Problem details | Without pictures, repeat the lines of the entries from the one containing "This screenshot has width=1363, height=896." through the last, both ends included, and nothing else.

Provided records |
========
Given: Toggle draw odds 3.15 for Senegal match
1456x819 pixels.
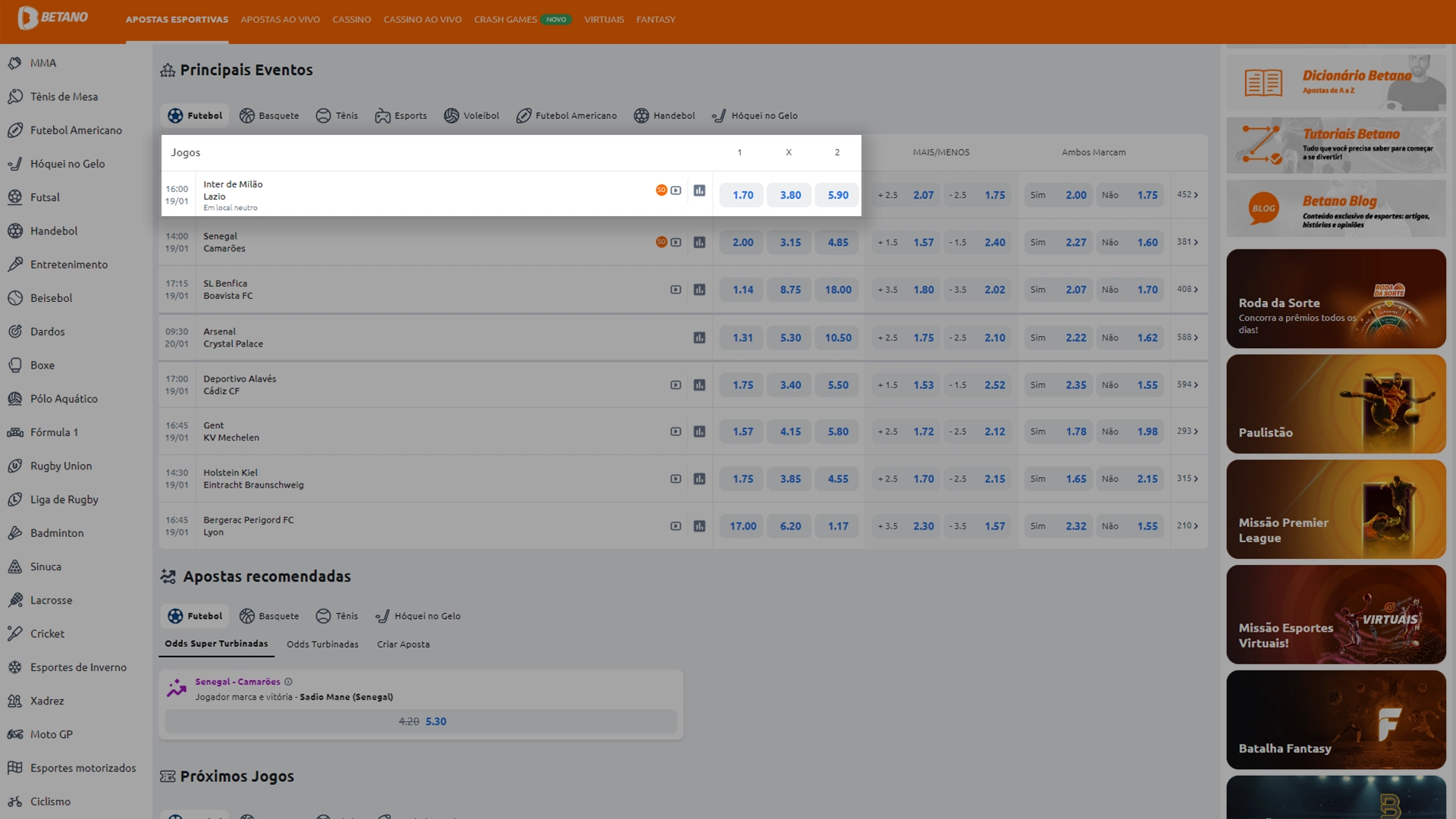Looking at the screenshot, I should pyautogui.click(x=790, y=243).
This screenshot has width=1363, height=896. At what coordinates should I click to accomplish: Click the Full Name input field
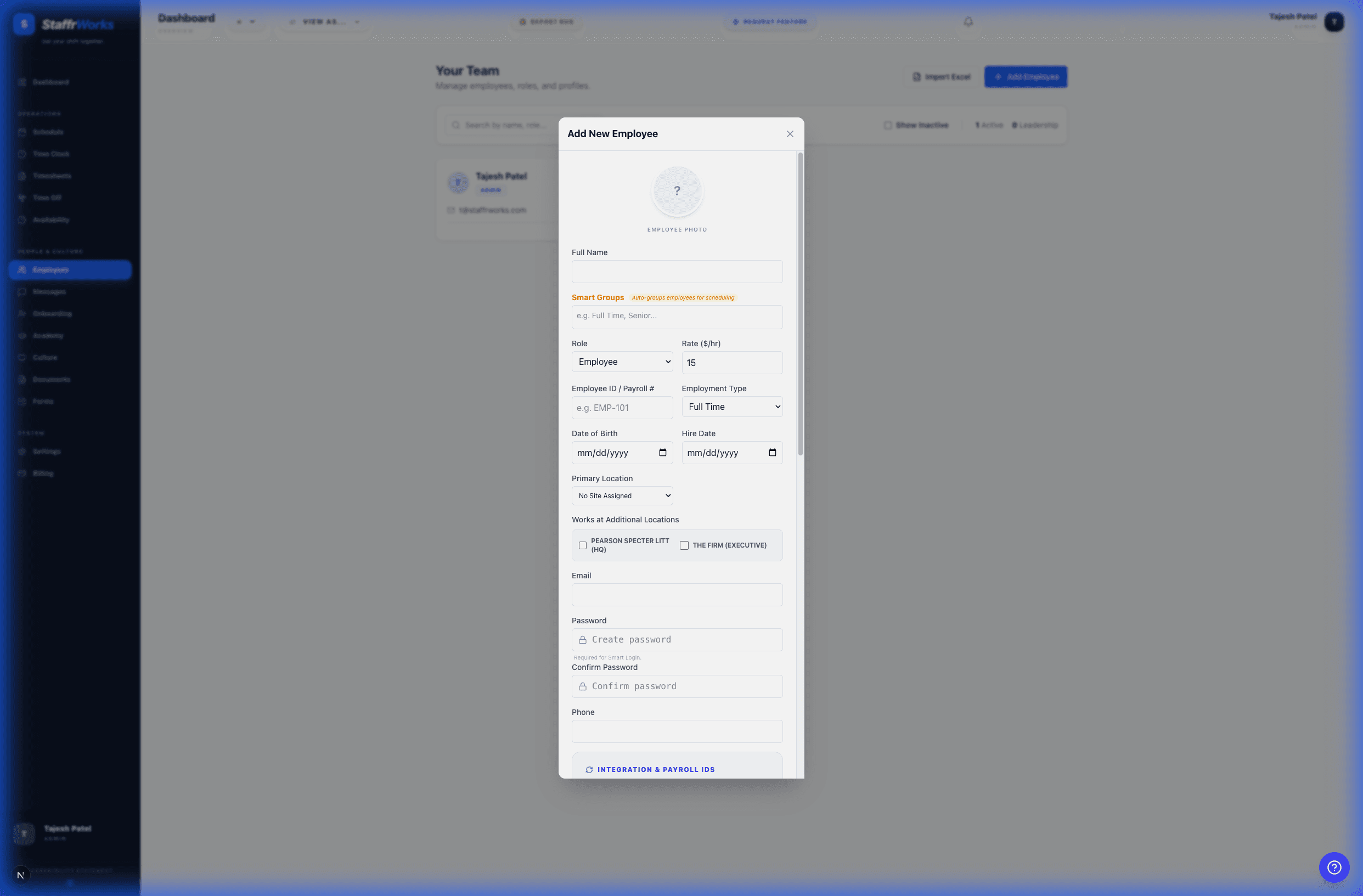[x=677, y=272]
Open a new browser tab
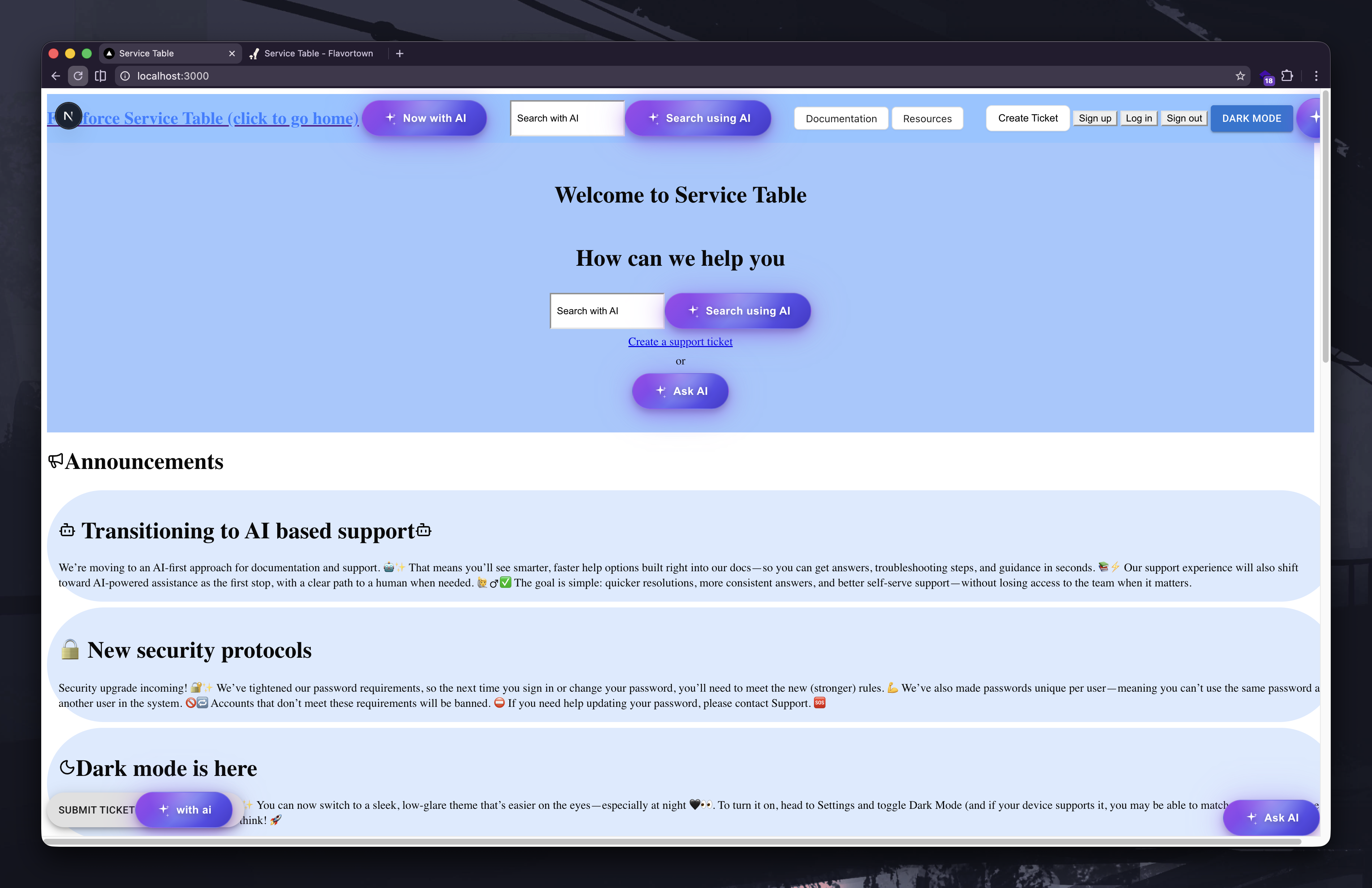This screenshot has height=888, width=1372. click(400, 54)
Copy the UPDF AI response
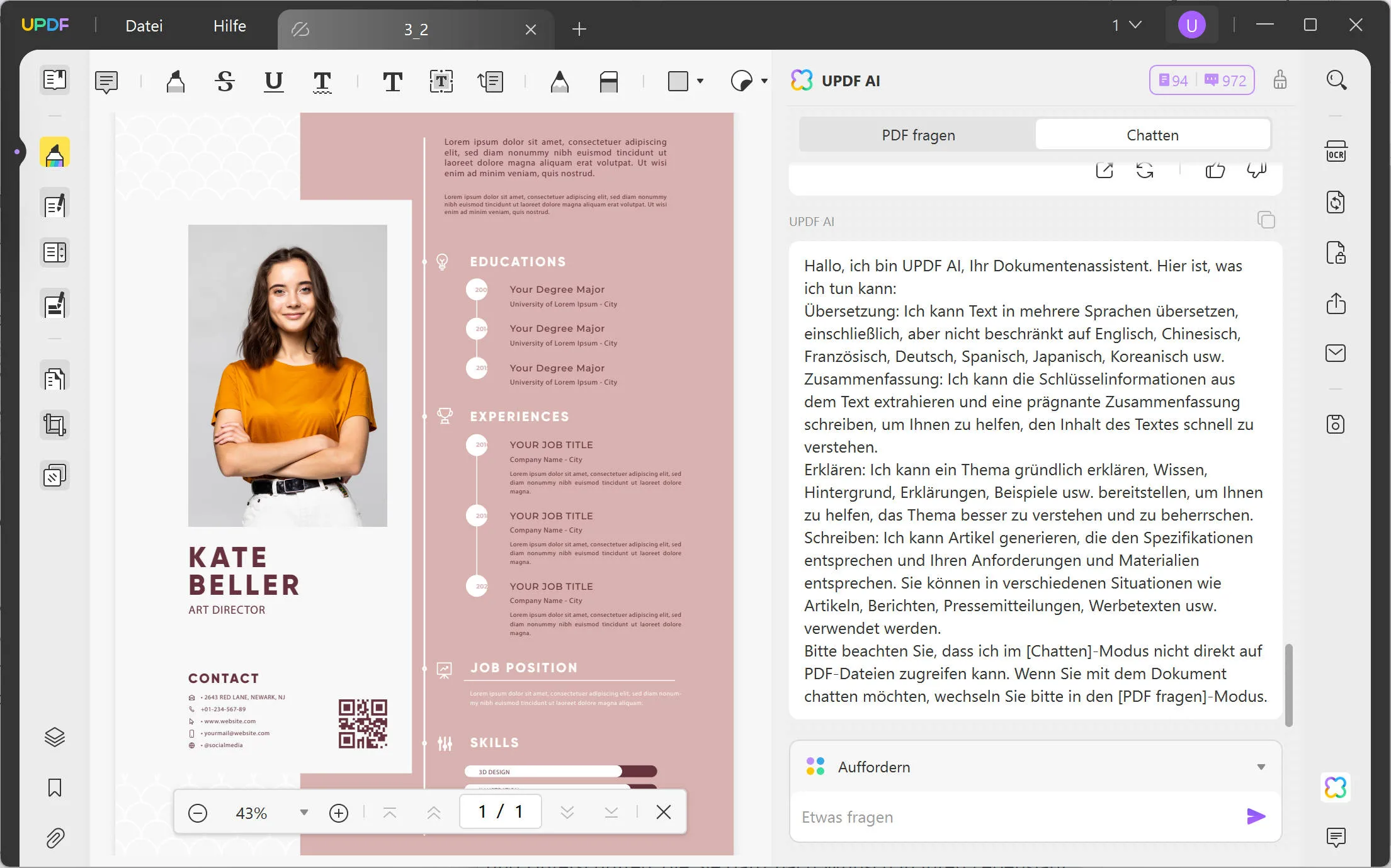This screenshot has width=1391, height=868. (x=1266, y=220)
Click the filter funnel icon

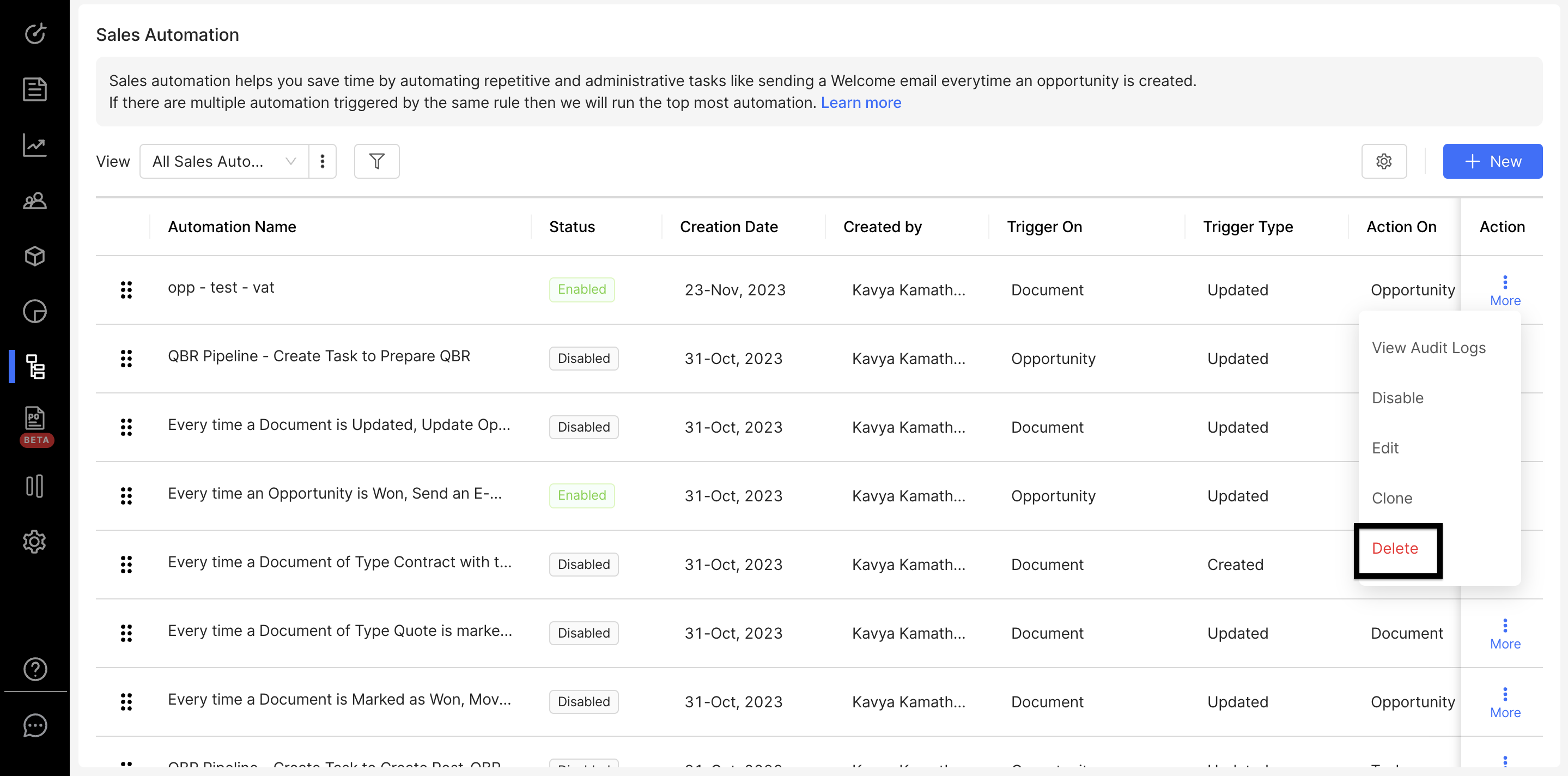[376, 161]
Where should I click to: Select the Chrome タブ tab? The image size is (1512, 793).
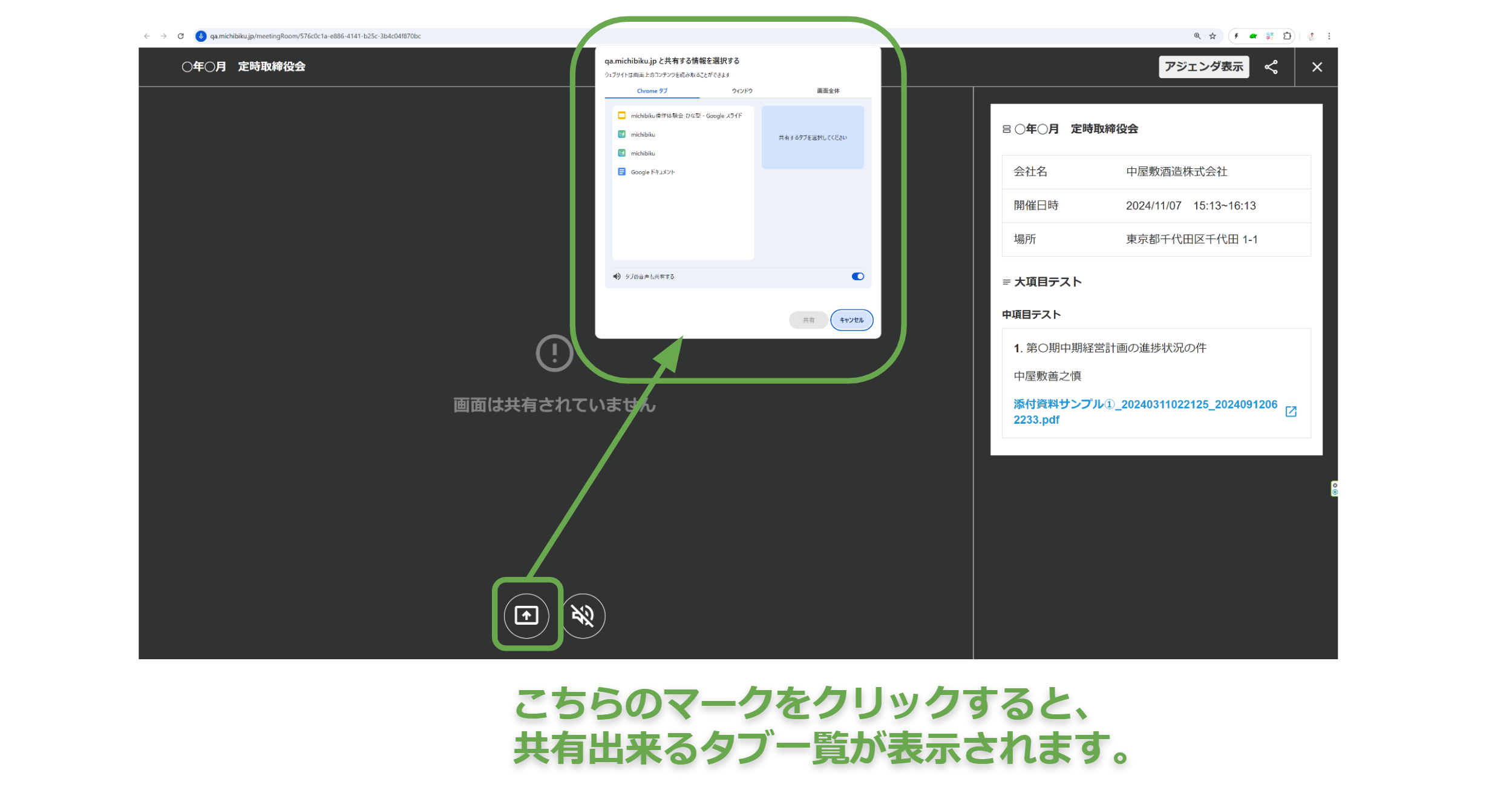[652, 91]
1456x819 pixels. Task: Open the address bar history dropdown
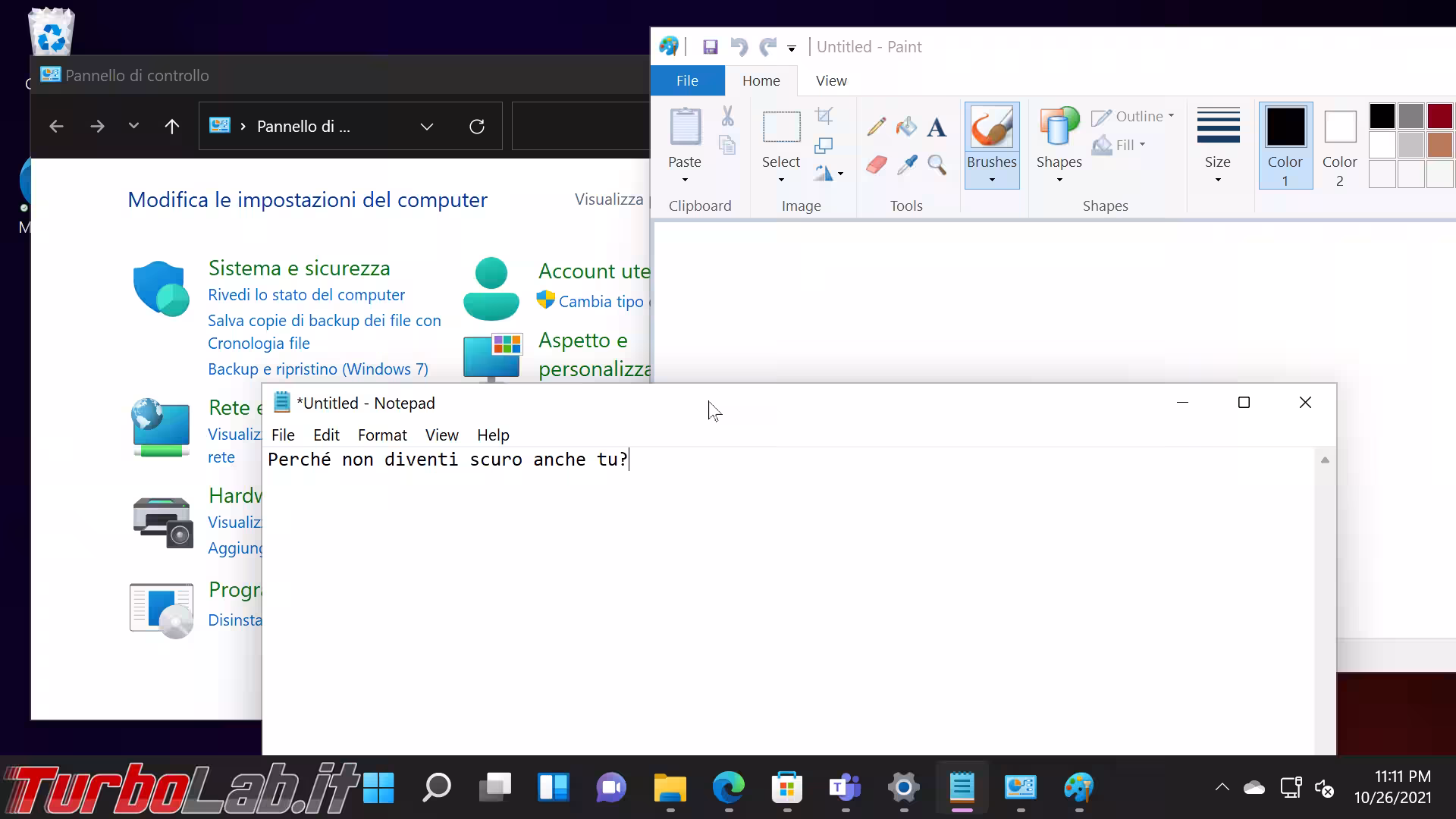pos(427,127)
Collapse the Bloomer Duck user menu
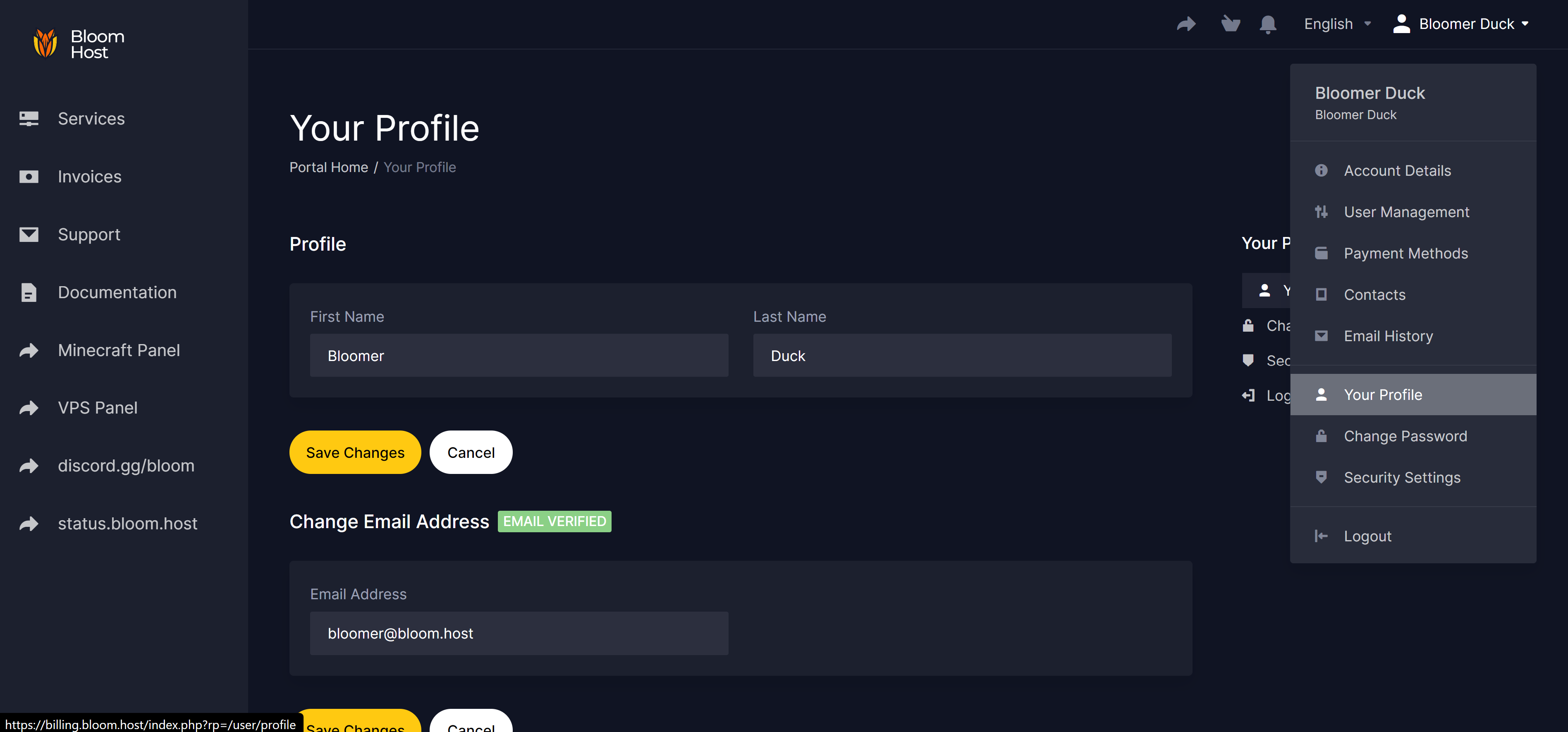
========
Solved exercise |
This screenshot has width=1363, height=896. At what coordinates should I click to accomplish: Click the Full Name input field
[x=677, y=272]
Open a new browser tab
This screenshot has height=888, width=1372. click(400, 54)
Copy the UPDF AI response
This screenshot has width=1391, height=868. (x=1266, y=220)
Click the filter funnel icon

[376, 161]
Where should I click to: Select the Chrome タブ tab? The image size is (1512, 793).
[652, 91]
1456x819 pixels. Task: Open the address bar history dropdown
pos(427,127)
Collapse the Bloomer Duck user menu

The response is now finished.